» **Written problem**: Copy out word for word everything from the line containing "Click the 中止 stop button" down to the line containing "The image size is (826, 591).", including both of those lines.

» **Records for this exercise**:
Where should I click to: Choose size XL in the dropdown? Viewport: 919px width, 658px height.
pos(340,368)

...

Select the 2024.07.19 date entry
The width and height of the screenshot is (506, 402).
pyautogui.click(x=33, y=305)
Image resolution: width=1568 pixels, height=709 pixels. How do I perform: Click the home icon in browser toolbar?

...

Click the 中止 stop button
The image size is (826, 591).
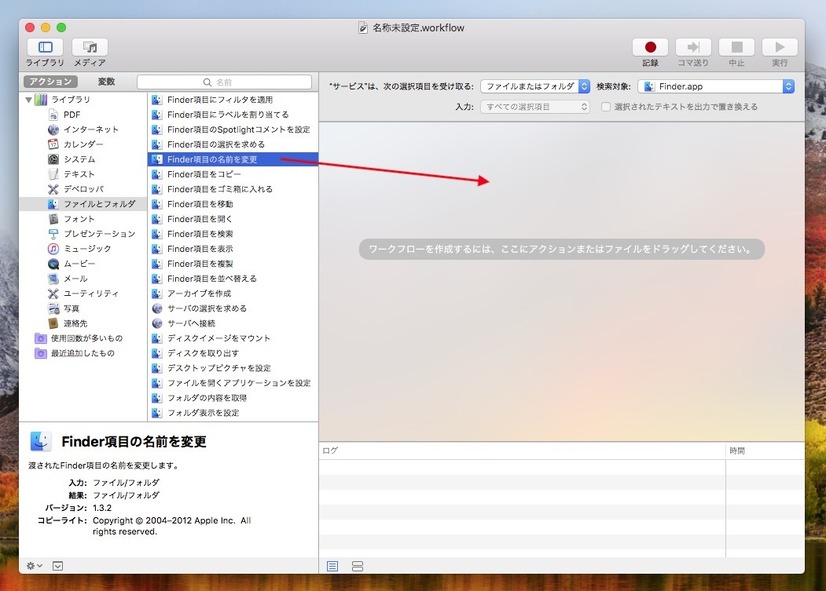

» **Final answer**:
Click the 中止 stop button
The image size is (826, 591).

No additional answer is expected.